Instructions for the task:
For each line of the data below, test for "agent". Report only the number of lines that pass.
-- Opening Marker --
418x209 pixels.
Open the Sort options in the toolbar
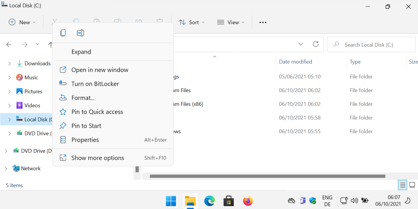click(191, 22)
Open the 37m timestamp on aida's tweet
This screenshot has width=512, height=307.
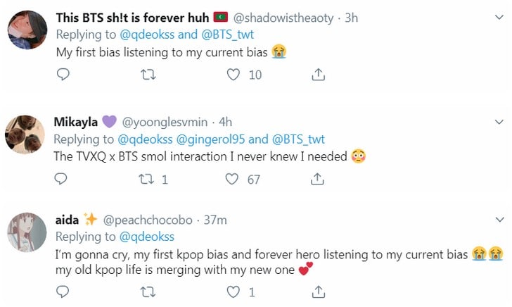(215, 220)
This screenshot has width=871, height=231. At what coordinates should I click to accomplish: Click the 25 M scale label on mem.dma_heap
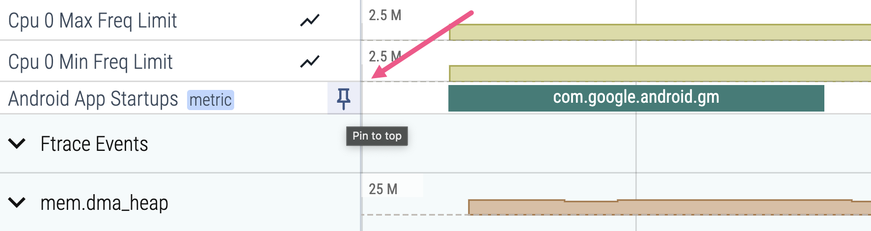pos(383,189)
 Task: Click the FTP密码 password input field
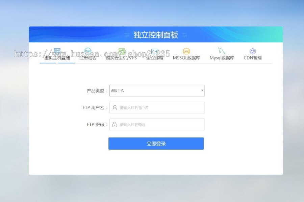(156, 124)
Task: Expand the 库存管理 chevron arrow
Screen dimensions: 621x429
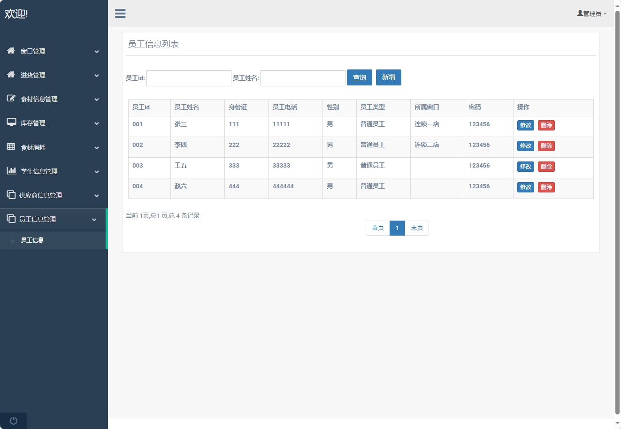Action: 97,123
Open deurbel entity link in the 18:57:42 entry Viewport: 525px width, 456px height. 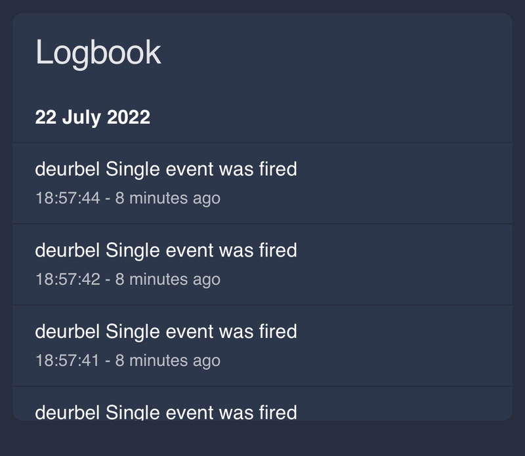point(67,251)
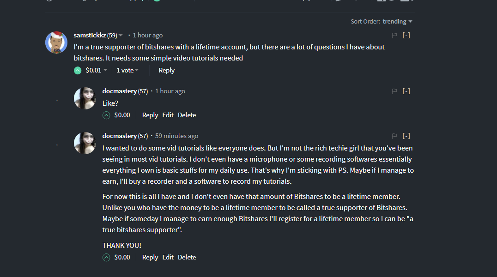
Task: Open the "59 minutes ago" permalink
Action: click(176, 136)
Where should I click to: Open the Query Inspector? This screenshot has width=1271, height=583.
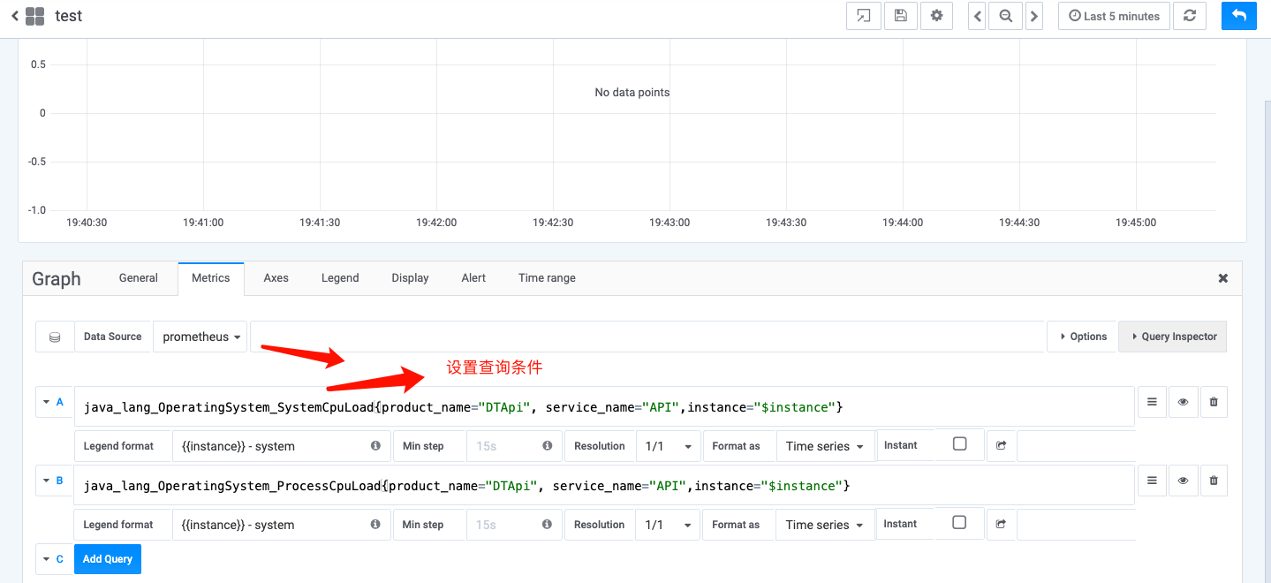pyautogui.click(x=1172, y=337)
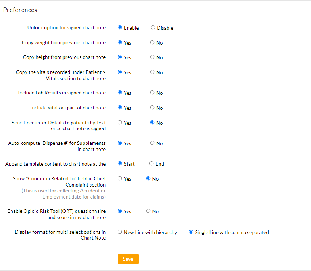Viewport: 311px width, 271px height.
Task: Append template content at the End
Action: 151,163
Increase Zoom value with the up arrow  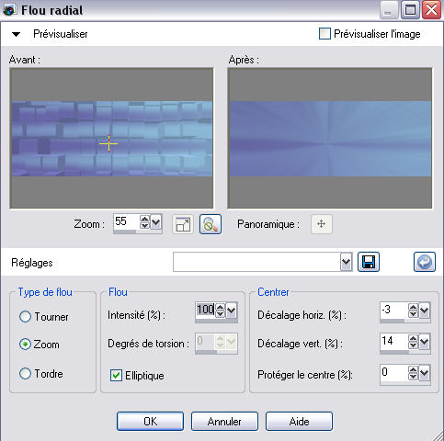pyautogui.click(x=144, y=219)
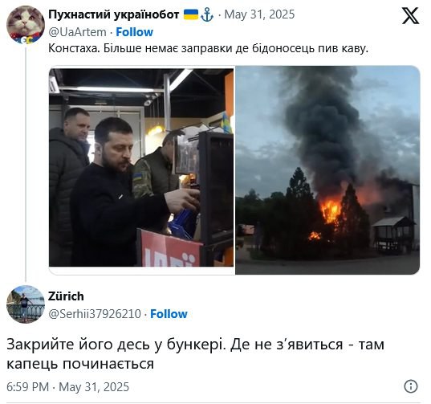View the burning building photo

coord(327,170)
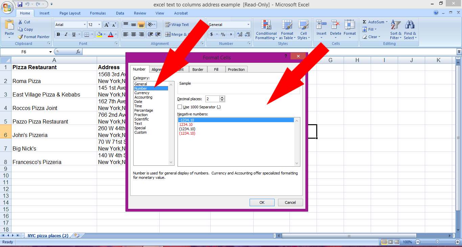This screenshot has width=462, height=247.
Task: Toggle Wrap Text in the Alignment group
Action: (x=176, y=24)
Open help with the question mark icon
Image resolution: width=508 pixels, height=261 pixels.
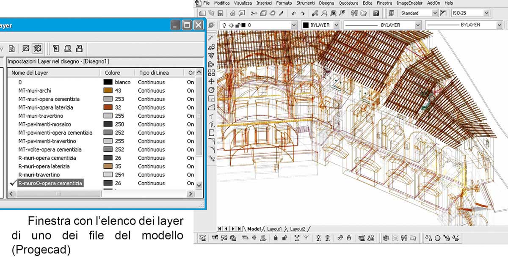[x=376, y=14]
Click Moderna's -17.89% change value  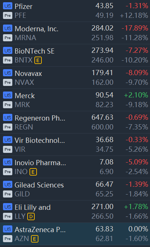pos(135,28)
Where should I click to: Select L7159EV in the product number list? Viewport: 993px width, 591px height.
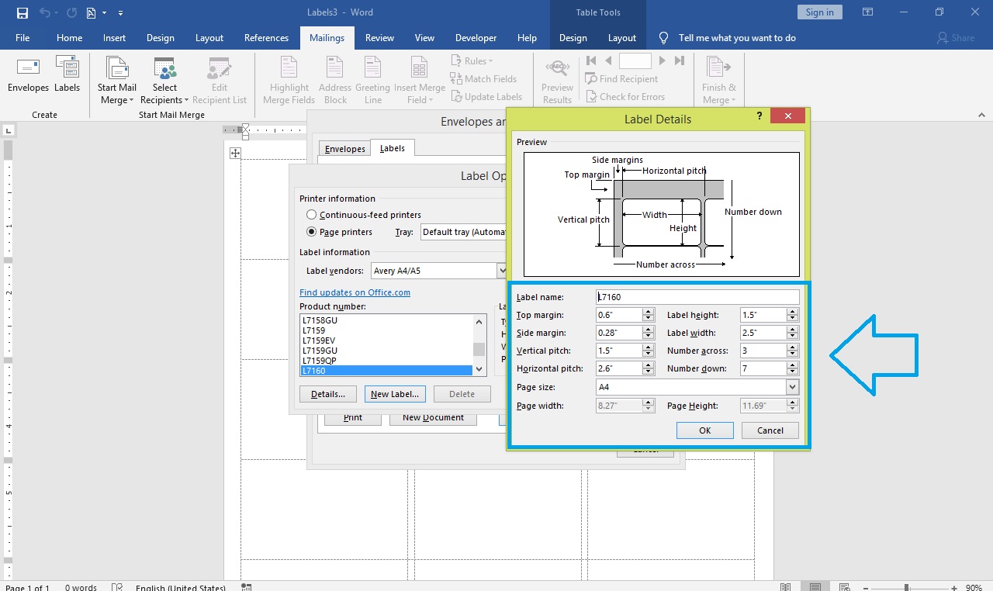point(319,340)
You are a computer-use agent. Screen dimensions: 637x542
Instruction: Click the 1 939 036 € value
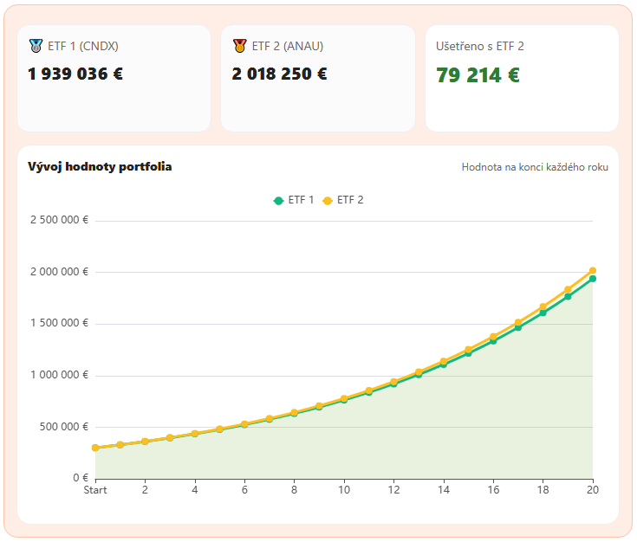point(75,74)
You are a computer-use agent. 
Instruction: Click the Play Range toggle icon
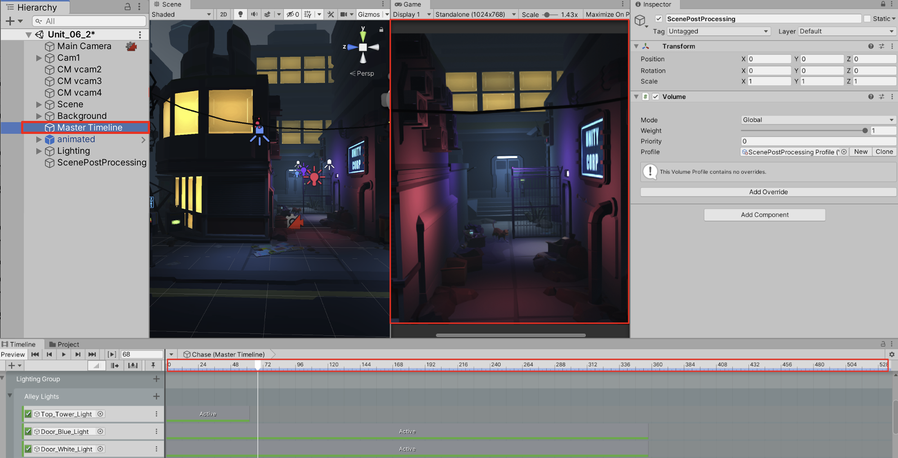click(112, 355)
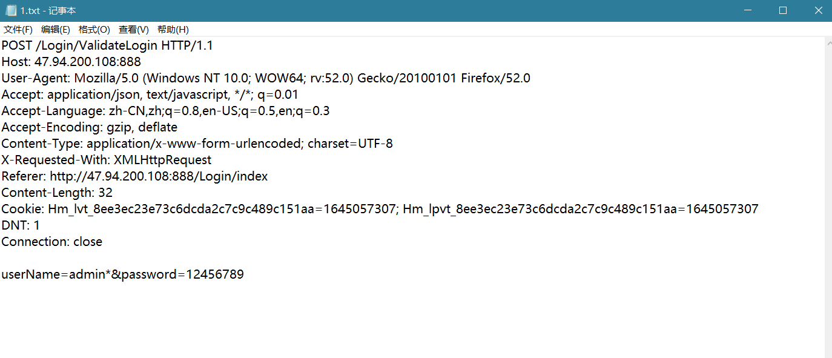The image size is (832, 358).
Task: Click the Accept-Encoding: gzip, deflate line
Action: [x=89, y=127]
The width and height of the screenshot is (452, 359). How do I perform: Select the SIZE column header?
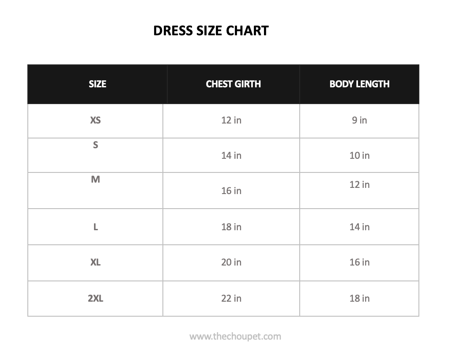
-- Closing Marker --
Response box:
2